++++ RECORDS FOR THIS TASK
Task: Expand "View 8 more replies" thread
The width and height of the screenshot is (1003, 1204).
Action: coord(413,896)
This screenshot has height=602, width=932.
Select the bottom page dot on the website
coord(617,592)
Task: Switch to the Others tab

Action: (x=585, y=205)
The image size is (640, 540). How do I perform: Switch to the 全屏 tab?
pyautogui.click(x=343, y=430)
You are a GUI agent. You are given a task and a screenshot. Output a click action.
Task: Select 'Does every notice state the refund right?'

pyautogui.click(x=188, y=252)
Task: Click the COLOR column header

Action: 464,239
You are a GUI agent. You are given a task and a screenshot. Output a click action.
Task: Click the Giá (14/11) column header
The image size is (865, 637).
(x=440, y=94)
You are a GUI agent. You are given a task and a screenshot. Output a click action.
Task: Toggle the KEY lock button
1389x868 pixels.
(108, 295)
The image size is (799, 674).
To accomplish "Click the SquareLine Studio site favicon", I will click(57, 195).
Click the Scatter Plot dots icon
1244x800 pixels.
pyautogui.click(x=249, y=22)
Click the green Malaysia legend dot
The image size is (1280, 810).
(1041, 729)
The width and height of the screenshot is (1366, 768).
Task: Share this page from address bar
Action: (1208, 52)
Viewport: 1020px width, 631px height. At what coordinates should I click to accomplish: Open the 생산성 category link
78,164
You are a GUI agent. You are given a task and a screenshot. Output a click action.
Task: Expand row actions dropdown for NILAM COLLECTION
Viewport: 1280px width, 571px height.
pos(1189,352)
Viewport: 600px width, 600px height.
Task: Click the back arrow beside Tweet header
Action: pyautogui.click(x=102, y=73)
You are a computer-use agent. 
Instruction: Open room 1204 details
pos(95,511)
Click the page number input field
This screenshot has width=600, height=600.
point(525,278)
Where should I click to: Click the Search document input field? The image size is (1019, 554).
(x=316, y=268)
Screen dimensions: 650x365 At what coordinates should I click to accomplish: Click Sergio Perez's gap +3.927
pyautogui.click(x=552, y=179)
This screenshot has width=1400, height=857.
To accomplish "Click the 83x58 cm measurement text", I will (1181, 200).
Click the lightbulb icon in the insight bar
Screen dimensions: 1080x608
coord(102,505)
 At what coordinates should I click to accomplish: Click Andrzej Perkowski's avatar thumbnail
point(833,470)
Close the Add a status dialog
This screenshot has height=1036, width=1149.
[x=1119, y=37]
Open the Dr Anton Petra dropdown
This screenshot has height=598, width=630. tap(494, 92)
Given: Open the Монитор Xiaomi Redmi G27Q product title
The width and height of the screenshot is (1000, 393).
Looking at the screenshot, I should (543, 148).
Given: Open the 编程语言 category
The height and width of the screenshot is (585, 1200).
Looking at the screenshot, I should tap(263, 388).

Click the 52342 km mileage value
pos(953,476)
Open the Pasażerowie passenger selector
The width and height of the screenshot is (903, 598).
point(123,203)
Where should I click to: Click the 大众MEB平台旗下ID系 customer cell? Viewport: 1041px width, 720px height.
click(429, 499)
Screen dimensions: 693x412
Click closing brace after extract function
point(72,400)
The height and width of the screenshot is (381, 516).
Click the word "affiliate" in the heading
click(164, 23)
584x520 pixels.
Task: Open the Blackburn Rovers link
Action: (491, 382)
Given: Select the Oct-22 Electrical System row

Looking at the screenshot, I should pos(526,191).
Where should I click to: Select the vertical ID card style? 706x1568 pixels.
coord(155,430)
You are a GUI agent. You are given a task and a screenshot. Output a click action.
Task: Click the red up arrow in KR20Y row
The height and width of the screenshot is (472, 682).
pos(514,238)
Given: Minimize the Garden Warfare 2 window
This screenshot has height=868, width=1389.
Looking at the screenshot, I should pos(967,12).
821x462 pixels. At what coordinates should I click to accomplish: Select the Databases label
++++++++
EXERCISE: Every line of the listing that includes "Expand" must be shown.

RESPONSE TO THE EXERCISE:
Task: Expand "View 8 more replies" thread
Task: Expand row actions dropdown for NILAM COLLECTION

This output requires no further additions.